Architecture Overview
ChatKcal is an "Intelligence First" calorie tracker. Instead of maintaining a food database, it leverages the user's existing AI (ChatGPT, Claude, Gemini) to analyze food and structured data.
1. Product Philosophy
- The Anti-Database: We don't want a search bar; we want a conversation.
- The Sidecar Model: ChatKcal acts as the "Long-Term Memory" for ephemeral AI chats.
- Zero Friction: The transition from "Chat" to "Log" must be instantaneous via Deep Links.
- Minimalist UI: The app ingests structured data and visualizes daily progress.
2. User Experience (UX) Flow
- Setup: User installs a "System Prompt" into their AI's custom instructions.
- Conversation: User sends a photo of food to their AI.
- Link Generation: The AI analyzes the food and generates a deep link (e.g.,
chatkcal.app/log?meal_json=...). - Ingestion: User clicks the link.
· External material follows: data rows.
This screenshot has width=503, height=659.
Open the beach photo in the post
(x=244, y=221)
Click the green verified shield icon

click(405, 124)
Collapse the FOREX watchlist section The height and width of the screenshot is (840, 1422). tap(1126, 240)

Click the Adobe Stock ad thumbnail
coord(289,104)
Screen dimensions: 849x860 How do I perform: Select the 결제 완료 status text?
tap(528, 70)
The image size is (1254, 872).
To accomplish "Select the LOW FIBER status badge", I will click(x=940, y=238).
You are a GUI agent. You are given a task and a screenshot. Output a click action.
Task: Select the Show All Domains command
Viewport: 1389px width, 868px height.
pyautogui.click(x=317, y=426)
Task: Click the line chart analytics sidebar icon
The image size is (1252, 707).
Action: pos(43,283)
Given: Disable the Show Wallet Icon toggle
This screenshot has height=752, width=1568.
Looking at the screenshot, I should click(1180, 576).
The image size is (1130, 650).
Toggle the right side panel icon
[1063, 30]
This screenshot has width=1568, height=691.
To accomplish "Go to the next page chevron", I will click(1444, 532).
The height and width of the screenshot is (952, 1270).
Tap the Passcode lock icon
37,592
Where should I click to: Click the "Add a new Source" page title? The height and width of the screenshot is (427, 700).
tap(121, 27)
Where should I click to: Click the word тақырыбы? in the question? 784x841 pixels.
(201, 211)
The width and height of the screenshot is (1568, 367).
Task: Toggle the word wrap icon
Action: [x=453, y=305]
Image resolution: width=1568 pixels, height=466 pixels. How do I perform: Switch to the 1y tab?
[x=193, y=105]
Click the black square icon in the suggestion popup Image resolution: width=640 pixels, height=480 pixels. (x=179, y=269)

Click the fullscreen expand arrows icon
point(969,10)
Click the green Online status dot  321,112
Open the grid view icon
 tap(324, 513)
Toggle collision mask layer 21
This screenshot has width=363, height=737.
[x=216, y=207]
ChatKcal parses the JSON, logs it to DynamoDB, and updates the dashboard.
3. Technical Stack
- Frontend: React + Vite + Tailwind CSS (hosted on AWS Amplify).
- Auth: AWS Cognito User Pools.
- Backend: AWS AppSync (GraphQL) with JavaScript Resolvers.
- Database: AWS DynamoDB (Single Table Design).
- Infrastructure: AWS SAM (Serverless Application Model).
4. Documentation Map
- Frontend & Offline: How we handle PWA, Caching, and React Query.
- Data Model & Aggregation: The DynamoDB Single-Table Design and Aggregation strategy.
- Auth & Security: Cognito setup and Social Sign-in flow.
- Integrations: The "Magic Link" protocol and MCP support.